Cameroun # Cam- Iron/ Affaire Projet minier de Mbalam : échec de spéculation internationale !

Cameroun # Cam- Iron/ Affaire Projet minier de Mbalam : échec de spéculation internationale !

La justice arbitrale vient de donner son verdict . Il est sans appel face aux gesticulations de Sundance. 93 % de prétentions extravagantes balayées de la société australienne, consacrant ainsi la vision du Président Paul Biya : « Nos ressources appartiennent au peuple, non aux spéculateurs de salon. » regard croisé sur l’issue de l’un des plus grands contentieux miniers et diplomatiques de l’histoire récente du Cameroun.

Après la victoire militaro-juridique et diplomatique du Cameroun contre le Nigeria sur la souveraineté de la presqu’île de Bakassi, c’est au tour du projet minier de Mbalam-Nabeba de marquer durablement les chroniques économiques et juridiques du continent africain. Situé à la frontière entre le Cameroun et le Congo, ce gisement de fer d’une richesse exceptionnelle a longtemps nourri les espoirs de développement industriel de la sous-région.

Au cœur du contentieux

La compagnie australienne Sundance Resources (via sa filiale Cam-Iron) s’est vu retirer ses droits d’exploitation en 2020 au profit d’autres investisseurs, après des années d’inertie stérile.
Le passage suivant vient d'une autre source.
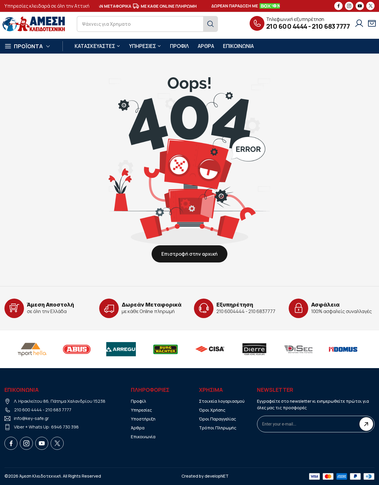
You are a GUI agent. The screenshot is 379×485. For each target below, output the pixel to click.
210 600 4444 (286, 26)
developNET (217, 476)
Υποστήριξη (143, 419)
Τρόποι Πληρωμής (217, 428)
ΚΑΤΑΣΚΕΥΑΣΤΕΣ (97, 46)
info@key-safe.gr (31, 418)
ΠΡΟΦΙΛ (179, 46)
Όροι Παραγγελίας (217, 419)
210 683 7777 (331, 26)
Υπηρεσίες (141, 410)
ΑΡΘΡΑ (206, 46)
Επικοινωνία (143, 436)
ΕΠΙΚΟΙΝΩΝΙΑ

La raison principale avancée par l’État camerounais repose sur l’enlisement du projet et l’incapacité financière chronique de l’entreprise à mobiliser les fonds nécessaires pour concrétiser l’exploitation effective du gisement. S’estimant lésée, la multinationale avait engagé une procédure d’arbitrage international devant la Chambre de commerce internationale (CCI), réclamant initialement la somme exorbitante de près de 3 000 milliards de FCFA (environ 5 milliards de dollars) au titre de préjudices et de manques à gagner hypothétiques.

Une bataille juridique remportée par Yaoundé

Alors que la sentence arbitrale finale est rendue, les faits démontrent un camouflet magistral pour les ambitions démesurées de Sundance. En effet, la justice internationale a rejeté plus de 93 % des demandes formulées par la multinationale. Les juges ont ainsi refusé de cautionner les profits spéculatifs et exagérés que l’entreprise espérait engranger sans avoir matérialisé le projet pendant de longues années.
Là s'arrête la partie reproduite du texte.